◆ **EXERCISE OBJECTIVE**
Skip the pictures and write out, word for word, the lines below from the one with "The width and height of the screenshot is (741, 361)." through the one with "Given: Click the", inclusive.
=== Begin Enclosure ===
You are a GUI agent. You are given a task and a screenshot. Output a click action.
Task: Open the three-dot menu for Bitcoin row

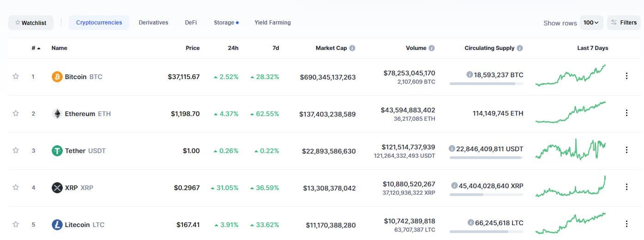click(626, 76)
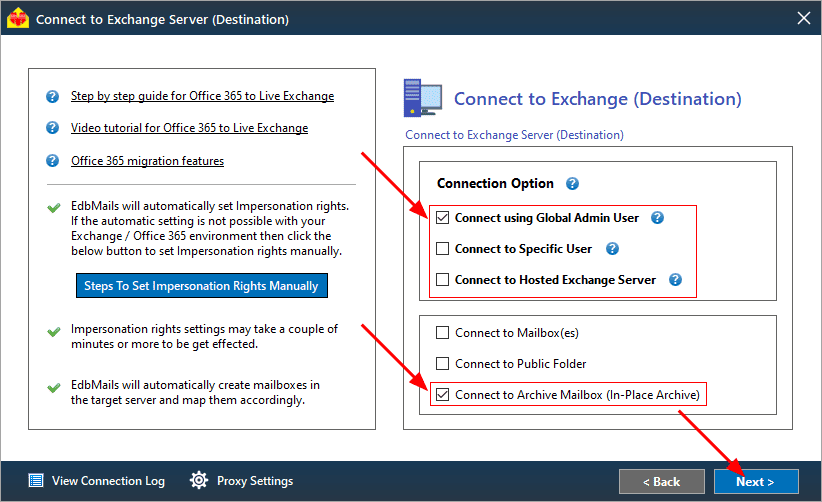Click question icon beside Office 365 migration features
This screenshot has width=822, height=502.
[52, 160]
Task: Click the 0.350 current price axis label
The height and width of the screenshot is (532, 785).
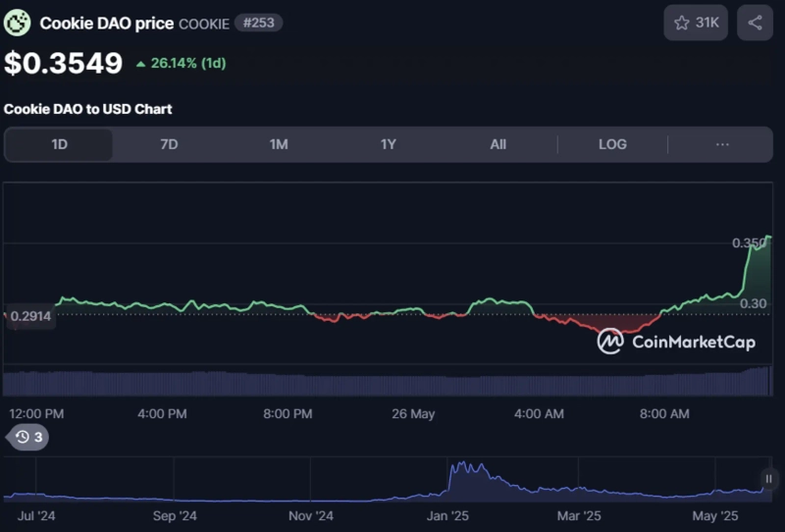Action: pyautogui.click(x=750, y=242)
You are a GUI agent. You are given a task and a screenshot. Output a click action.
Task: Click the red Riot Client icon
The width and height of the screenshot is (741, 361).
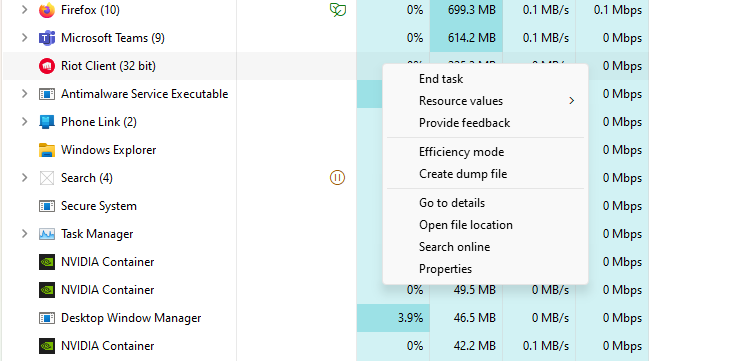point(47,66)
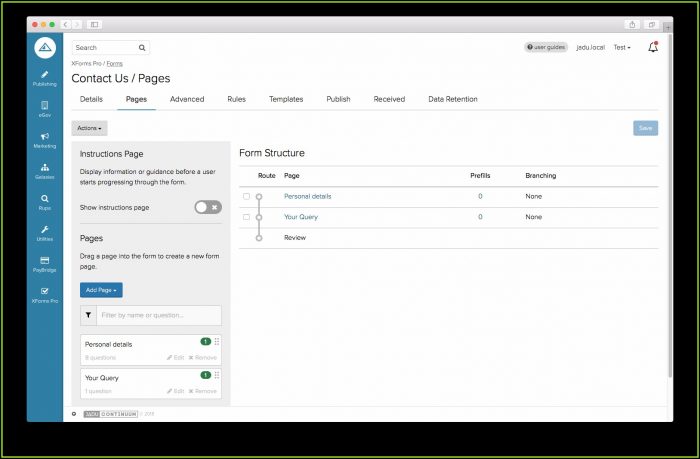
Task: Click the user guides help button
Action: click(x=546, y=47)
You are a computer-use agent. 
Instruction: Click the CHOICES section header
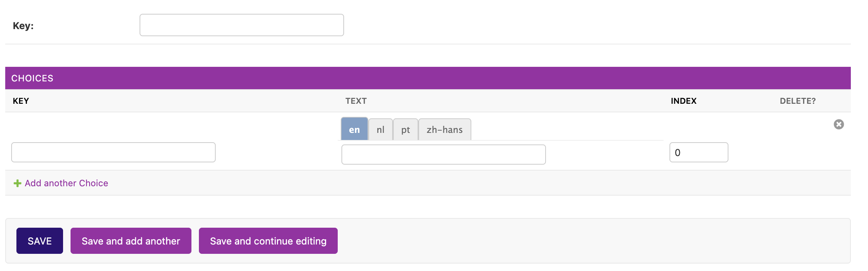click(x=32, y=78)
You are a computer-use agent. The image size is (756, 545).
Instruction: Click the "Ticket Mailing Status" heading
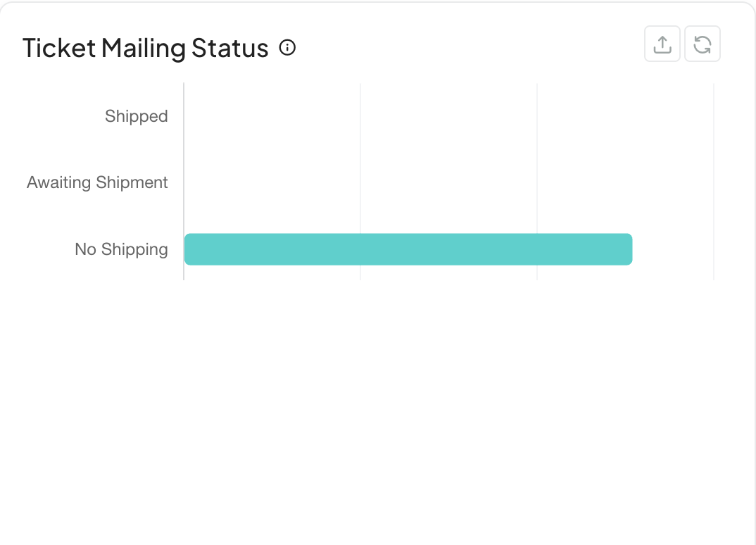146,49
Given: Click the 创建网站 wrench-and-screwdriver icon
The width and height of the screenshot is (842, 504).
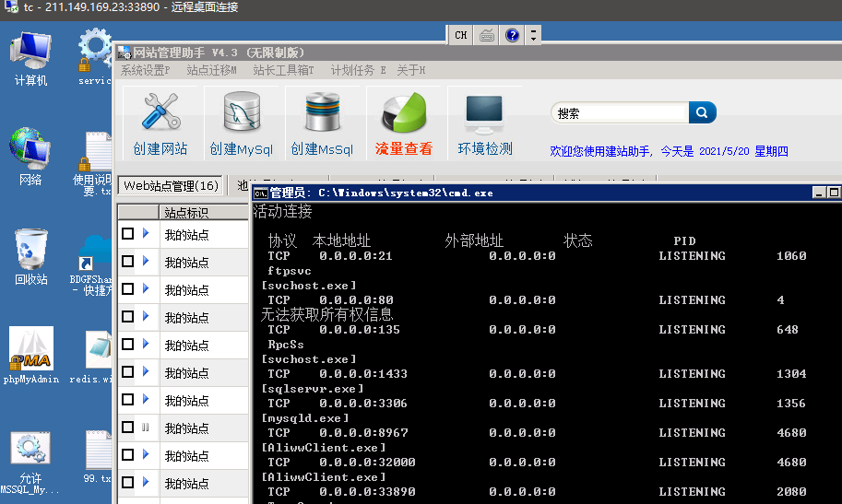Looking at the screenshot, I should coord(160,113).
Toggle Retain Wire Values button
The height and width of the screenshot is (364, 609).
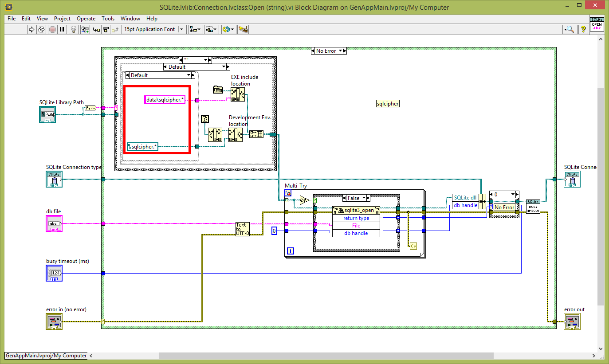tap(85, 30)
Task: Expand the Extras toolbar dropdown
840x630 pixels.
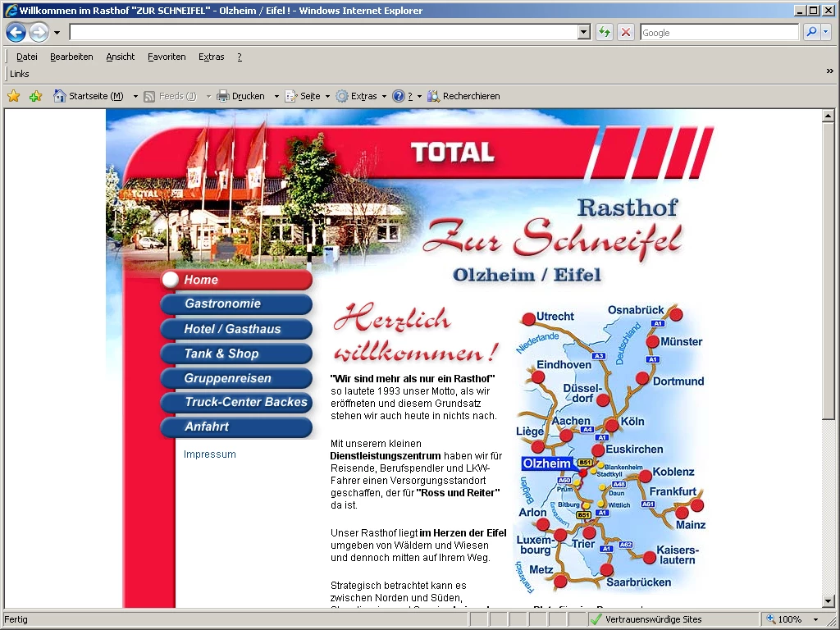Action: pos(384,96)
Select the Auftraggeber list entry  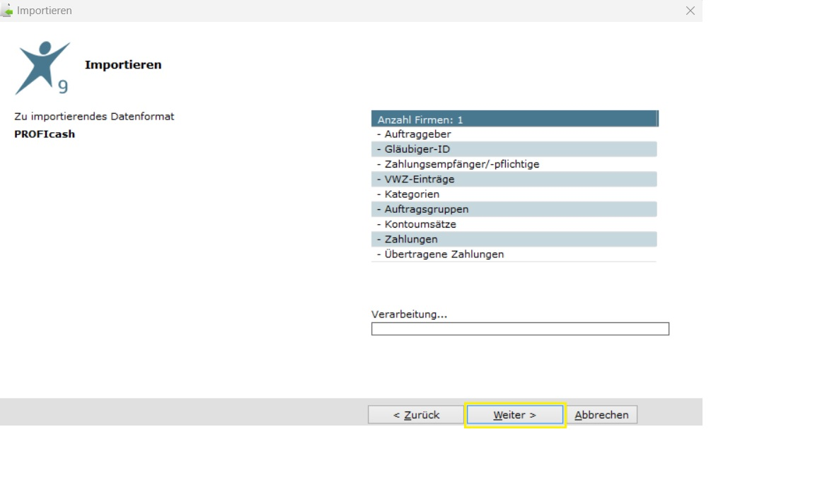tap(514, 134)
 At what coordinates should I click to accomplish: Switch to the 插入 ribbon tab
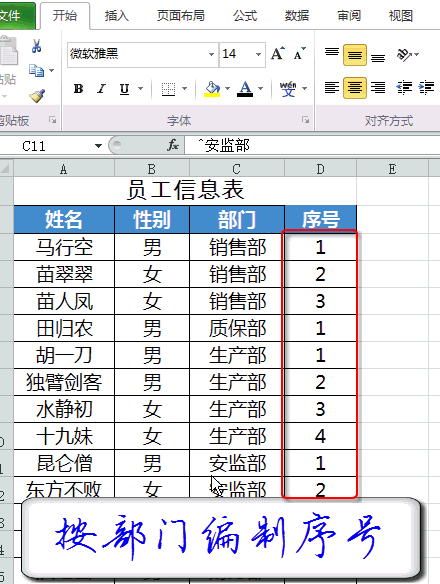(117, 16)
=== End Enclosure ===
◆ **SOLUTION**
The width and height of the screenshot is (741, 361).
point(47,66)
Task: Click the user guides help button
Action: click(x=546, y=47)
You are a computer-use agent. 
Instruction: Click the CHOICES section header
click(x=32, y=78)
You are a computer-use agent. The image size is (756, 545).
Instruction: Click the "Ticket Mailing Status" heading
146,49
Given: Click the 创建网站 wrench-and-screwdriver icon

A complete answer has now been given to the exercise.